On the other hand, some of them did just start out thinking “this sounds fun” and have found out it’s not, and reminding them to ask if that’s the case could make them happy.
And slightly reduce our odds of a grand future...
I can’t recall another time when someone shared their personal feelings and experiences and someone else declared it “propaganda and alarmism”. I haven’t seen “zero-risker” types do the same, but I would be curious to hear the tale and, if they share it, I don’t think anyone one will call it “propaganda and killeveryoneism”.
It’s not propaganda. OP clearly believes strongly in the sentiments discussed in the post, and its mostly a timeline of personal response to outside events than a piece meant to misinform or sway others regarding those events.
And while you do you in terms of your mental health, people who want to actually be “less wrong” in life would be wise to seek out and surround themselves by ideas different from their own.

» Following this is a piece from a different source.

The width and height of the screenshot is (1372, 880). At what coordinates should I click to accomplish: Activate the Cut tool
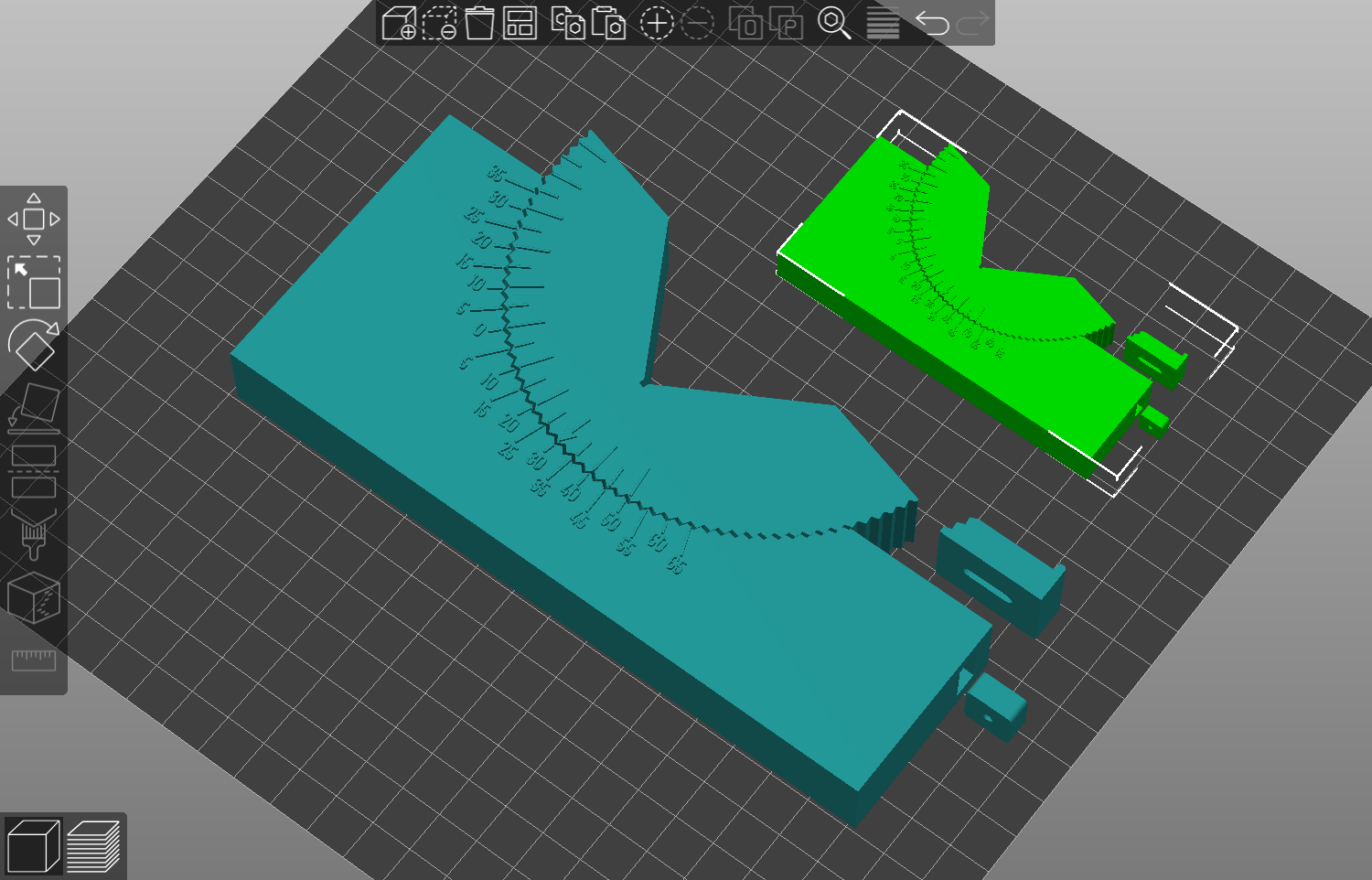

Yes, LW has a certain broad bias, and so ironically for most people here I suspect it serves this role “less well” than it could in helping most of its users be less wrong. But particularly if you disagree with the prevailing views of the community, that makes it an excellent place to spend your time in listening, even it if can create a somewhat toxic environment for partaking in discussions and debate.
It can be a rarity to find spaces where people you disagree with take time to write out well written and clearly thought out pieces on their thoughts and perspectives. At least in my own lived experiences, many of my best insights and ideas were the result of strongly disagreeing with something I read and pursuing the train of thought resulting from that exposure.
Sycophantic agreement can give a bit of a dopamine kick, but I tend to find it next to worthless for advancing my own thinking. Give me an articulate and intelligent “no-person” any day over a “yes-person.”
Also, very few topics are actually binaries even if our brains tend towards categorizing them as such. Data doesn’t tend to truly map to only one axis, and it typically even mapped to a single axis it falls along a spectrum. It’s possible to disagree about the spectrum of a single axis of a topic while finding insight and agreement about a different axis.
Taking what works and leaving what doesn’t is probably the most useful skill one can develop in information analysis.